[WHAT NEEDS TO BE DONE]
Every line of the entries that holds the word "section" is to be copied.
[PROVIDED RECORDS — start]
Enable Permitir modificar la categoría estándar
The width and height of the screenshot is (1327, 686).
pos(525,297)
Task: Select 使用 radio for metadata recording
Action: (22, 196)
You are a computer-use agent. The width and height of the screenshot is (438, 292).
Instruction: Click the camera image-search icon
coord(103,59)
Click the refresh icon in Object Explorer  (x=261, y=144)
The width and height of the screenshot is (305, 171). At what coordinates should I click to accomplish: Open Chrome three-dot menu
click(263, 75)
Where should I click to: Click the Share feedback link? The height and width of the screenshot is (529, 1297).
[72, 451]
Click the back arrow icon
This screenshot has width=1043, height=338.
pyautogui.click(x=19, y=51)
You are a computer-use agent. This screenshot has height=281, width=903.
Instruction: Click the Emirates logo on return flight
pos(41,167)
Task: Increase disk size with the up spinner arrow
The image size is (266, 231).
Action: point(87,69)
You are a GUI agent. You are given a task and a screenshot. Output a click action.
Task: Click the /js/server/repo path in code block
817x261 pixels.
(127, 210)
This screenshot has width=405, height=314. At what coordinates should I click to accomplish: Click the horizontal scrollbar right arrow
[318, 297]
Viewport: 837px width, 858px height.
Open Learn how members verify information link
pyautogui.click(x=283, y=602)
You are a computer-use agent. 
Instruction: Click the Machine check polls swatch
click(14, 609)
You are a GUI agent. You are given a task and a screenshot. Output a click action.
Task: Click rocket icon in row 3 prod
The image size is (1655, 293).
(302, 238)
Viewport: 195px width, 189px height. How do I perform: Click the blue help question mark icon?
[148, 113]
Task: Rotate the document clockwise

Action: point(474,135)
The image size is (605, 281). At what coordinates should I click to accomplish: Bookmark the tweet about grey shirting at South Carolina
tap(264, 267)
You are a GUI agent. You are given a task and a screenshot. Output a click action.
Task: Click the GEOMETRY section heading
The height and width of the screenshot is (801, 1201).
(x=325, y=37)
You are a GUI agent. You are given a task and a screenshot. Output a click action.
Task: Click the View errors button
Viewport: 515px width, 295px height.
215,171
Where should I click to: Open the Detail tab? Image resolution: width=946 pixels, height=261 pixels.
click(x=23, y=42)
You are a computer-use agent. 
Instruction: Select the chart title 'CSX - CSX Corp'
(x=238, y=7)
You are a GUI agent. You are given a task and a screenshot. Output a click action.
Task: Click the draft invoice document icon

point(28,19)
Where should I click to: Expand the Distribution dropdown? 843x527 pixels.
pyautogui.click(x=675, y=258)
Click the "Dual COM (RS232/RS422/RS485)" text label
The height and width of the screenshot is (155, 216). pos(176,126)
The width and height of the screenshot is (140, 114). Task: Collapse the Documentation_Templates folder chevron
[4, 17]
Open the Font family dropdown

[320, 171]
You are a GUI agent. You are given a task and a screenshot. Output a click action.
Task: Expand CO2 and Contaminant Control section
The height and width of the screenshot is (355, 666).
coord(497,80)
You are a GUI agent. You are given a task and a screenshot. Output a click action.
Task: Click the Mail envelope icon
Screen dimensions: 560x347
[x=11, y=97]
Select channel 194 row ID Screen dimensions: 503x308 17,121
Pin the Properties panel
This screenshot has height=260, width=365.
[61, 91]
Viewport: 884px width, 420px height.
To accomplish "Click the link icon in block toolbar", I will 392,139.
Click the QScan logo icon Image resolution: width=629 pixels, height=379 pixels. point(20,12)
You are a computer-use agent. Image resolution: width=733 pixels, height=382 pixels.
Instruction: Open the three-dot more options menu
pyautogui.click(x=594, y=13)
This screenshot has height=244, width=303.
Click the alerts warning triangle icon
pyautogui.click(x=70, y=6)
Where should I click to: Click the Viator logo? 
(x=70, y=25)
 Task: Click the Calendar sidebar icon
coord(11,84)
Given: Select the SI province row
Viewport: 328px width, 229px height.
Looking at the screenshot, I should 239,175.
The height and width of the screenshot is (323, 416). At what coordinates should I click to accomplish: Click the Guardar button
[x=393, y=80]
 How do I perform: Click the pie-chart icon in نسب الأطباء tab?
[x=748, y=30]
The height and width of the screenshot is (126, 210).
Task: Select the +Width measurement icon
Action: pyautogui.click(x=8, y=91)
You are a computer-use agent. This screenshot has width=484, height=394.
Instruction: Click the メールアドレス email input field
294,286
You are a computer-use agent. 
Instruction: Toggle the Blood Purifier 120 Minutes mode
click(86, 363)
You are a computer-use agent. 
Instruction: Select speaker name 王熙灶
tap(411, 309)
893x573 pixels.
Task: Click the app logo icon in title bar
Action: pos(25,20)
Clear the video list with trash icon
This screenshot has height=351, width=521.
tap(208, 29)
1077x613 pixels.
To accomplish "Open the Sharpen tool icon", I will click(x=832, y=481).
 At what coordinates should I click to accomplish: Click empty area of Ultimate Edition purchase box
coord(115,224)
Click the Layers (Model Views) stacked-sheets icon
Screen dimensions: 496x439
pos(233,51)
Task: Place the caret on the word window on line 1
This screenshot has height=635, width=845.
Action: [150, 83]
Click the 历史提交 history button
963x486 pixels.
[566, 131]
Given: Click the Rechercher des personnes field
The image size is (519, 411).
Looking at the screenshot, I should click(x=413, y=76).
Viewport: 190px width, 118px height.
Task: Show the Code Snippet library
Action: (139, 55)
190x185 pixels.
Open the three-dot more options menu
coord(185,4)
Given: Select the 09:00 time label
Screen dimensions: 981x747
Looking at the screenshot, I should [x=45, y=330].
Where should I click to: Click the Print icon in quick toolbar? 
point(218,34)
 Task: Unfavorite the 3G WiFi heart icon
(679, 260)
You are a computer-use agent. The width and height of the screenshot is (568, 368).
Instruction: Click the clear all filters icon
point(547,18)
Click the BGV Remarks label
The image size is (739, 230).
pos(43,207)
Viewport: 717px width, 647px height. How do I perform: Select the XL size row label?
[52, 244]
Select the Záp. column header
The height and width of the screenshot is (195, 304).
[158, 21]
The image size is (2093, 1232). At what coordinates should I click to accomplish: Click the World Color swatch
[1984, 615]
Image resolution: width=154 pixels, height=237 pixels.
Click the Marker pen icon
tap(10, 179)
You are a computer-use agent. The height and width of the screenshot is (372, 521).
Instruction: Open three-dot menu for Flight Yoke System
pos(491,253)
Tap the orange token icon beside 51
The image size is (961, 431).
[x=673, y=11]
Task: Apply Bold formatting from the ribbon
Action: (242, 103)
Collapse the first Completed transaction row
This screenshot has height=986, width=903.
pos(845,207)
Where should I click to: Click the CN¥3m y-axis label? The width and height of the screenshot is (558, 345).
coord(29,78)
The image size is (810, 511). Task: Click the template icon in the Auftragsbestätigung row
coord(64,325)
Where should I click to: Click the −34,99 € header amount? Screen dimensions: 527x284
[PROVIDED RECORDS — finish]
[EXERCISE RESULT]
Task: Click the GEOMETRY section heading
Task: Expand CO2 and Contaminant Control section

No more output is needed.